## Instruction
Convert the lines of the material between the line containing "This screenshot has width=720, height=1560." and the line containing "will pyautogui.click(x=240, y=71).", inclusive, into a JSON list of strings with one string per line, omitting blank lines.

A block of data:
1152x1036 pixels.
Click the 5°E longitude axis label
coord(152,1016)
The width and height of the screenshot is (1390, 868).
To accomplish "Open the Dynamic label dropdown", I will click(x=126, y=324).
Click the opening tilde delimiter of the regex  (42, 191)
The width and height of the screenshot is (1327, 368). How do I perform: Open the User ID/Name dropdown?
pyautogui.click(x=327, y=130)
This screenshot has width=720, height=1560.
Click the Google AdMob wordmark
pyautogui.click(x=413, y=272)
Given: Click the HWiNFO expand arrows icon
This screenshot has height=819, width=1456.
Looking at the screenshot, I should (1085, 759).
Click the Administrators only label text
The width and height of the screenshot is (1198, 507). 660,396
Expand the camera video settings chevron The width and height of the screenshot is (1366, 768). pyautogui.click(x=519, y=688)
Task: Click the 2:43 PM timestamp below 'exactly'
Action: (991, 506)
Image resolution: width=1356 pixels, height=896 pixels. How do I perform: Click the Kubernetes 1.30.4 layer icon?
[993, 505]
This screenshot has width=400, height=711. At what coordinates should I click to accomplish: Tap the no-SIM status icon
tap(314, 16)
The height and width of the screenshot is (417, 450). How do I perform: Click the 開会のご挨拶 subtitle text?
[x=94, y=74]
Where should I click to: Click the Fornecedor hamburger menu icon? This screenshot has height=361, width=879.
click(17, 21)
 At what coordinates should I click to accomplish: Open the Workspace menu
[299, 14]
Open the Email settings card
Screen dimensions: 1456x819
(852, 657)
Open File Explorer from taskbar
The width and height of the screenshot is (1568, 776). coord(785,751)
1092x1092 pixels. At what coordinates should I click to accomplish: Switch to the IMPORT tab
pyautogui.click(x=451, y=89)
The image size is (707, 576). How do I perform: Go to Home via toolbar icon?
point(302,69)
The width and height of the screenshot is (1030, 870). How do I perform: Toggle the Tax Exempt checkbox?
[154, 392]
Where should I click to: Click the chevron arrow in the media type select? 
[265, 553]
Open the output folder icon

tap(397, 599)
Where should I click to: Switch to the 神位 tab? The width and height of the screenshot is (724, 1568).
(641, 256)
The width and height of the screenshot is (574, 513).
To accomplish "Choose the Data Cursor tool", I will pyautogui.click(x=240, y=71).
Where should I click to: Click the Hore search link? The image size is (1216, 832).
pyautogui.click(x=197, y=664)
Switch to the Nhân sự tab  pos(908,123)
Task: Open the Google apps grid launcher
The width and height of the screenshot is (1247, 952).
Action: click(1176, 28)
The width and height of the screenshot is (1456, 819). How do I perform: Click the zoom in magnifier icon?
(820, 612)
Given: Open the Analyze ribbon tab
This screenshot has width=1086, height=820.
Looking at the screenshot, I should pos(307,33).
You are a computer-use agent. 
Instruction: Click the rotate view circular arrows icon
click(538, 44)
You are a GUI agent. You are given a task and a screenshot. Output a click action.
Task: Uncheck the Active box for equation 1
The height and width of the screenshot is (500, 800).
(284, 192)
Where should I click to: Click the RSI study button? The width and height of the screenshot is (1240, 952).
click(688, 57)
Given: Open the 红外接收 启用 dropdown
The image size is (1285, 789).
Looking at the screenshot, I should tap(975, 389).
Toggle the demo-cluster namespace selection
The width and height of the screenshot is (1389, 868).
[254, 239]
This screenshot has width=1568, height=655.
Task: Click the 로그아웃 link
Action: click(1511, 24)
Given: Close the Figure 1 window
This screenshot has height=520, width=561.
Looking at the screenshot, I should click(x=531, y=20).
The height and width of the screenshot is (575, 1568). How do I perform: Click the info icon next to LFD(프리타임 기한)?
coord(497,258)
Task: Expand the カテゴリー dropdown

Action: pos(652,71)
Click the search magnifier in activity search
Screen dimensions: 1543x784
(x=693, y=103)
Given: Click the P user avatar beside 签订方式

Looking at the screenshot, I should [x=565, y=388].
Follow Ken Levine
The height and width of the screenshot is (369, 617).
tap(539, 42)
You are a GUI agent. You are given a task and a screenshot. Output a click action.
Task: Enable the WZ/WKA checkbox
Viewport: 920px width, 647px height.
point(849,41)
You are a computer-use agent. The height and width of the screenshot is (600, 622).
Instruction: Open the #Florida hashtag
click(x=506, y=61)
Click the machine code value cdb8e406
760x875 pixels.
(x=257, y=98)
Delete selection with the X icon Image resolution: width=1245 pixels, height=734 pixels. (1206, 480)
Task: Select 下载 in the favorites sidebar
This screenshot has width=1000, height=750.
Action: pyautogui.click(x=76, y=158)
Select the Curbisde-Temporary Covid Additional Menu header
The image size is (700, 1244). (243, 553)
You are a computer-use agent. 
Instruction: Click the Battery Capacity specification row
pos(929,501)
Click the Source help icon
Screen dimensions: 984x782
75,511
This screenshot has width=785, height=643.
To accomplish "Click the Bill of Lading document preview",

## Response to the task
[
  "This screenshot has width=720, height=1560.",
  "Click the Google AdMob wordmark",
  "pyautogui.click(x=413, y=272)",
  "Given: Click the HWiNFO expand arrows icon",
  "This screenshot has height=819, width=1456.",
  "Looking at the screenshot, I should (1085, 759).",
  "Click the Administrators only label text",
  "The width and height of the screenshot is (1198, 507). 660,396",
  "Expand the camera video settings chevron The width and height of the screenshot is (1366, 768). pyautogui.click(x=519, y=688)",
  "Task: Click the 2:43 PM timestamp below 'exactly'",
  "Action: (991, 506)",
  "Image resolution: width=1356 pixels, height=896 pixels. How do I perform: Click the Kubernetes 1.30.4 layer icon?",
  "[993, 505]",
  "This screenshot has width=400, height=711. At what coordinates should I click to accomplish: Tap the no-SIM status icon",
  "tap(314, 16)",
  "The height and width of the screenshot is (417, 450). How do I perform: Click the 開会のご挨拶 subtitle text?",
  "[x=94, y=74]",
  "Where should I click to: Click the Fornecedor hamburger menu icon? This screenshot has height=361, width=879.",
  "click(17, 21)",
  " At what coordinates should I click to accomplish: Open the Workspace menu",
  "[299, 14]",
  "Open the Email settings card",
  "Screen dimensions: 1456x819",
  "(852, 657)",
  "Open File Explorer from taskbar",
  "The width and height of the screenshot is (1568, 776). coord(785,751)",
  "1092x1092 pixels. At what coordinates should I click to accomplish: Switch to the IMPORT tab",
  "pyautogui.click(x=451, y=89)",
  "The image size is (707, 576). How do I perform: Go to Home via toolbar icon?",
  "point(302,69)",
  "The width and height of the screenshot is (1030, 870). How do I perform: Toggle the Tax Exempt checkbox?",
  "[154, 392]",
  "Where should I click to: Click the chevron arrow in the media type select? ",
  "[265, 553]",
  "Open the output folder icon",
  "tap(397, 599)",
  "Where should I click to: Switch to the 神位 tab? The width and height of the screenshot is (724, 1568).",
  "(641, 256)",
  "The width and height of the screenshot is (574, 513).",
  "To accomplish \"Choose the Data Cursor tool\", I will pyautogui.click(x=240, y=71)."
]